- _Exercise objective_: Reproduce the records word for word, everything from the line containing "Where should I click to: Open" down to the line containing "pos(665,367)", both included.

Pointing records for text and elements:
↓↓↓
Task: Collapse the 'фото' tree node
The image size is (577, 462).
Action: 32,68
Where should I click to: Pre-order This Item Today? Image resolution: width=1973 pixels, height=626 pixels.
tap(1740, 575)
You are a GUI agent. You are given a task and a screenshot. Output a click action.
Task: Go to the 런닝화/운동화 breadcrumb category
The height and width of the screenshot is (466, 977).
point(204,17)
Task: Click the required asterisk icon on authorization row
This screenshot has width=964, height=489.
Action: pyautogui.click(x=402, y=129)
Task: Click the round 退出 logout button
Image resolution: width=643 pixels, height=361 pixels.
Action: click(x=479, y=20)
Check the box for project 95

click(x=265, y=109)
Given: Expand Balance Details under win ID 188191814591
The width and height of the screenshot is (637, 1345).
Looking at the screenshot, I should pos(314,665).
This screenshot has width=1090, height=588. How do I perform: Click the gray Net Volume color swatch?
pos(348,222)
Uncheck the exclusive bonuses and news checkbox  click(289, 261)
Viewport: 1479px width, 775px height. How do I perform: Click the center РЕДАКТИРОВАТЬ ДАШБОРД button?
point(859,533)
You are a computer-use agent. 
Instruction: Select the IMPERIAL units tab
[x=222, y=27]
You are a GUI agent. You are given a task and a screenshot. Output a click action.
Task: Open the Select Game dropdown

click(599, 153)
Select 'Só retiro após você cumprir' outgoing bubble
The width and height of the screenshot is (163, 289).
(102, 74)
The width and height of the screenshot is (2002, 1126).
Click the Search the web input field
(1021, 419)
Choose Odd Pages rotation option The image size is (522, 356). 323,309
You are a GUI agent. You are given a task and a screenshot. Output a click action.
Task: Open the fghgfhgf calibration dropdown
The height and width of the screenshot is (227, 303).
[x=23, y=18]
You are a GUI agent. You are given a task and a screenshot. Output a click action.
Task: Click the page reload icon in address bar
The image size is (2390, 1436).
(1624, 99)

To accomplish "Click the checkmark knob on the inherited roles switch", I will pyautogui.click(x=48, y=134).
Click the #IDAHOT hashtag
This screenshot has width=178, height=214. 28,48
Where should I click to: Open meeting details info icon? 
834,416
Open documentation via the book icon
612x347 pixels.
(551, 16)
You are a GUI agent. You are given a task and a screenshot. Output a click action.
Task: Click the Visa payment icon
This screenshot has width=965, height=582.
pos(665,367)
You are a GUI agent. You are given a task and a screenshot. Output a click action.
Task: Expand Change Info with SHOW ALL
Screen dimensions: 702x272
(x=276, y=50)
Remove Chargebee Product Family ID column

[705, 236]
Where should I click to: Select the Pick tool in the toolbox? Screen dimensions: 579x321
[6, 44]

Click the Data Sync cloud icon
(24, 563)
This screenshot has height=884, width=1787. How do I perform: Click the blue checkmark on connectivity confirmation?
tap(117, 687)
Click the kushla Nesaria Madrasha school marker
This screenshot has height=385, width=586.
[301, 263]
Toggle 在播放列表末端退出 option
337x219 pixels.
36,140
↑↑↑
- _Correct answer_:
Where should I click to: Open meeting details info icon? 
834,416
Open documentation via the book icon
612x347 pixels.
(551, 16)
You are a GUI agent. You are given a task and a screenshot. Output a click action.
Task: Click the Visa payment icon
This screenshot has width=965, height=582.
pos(665,367)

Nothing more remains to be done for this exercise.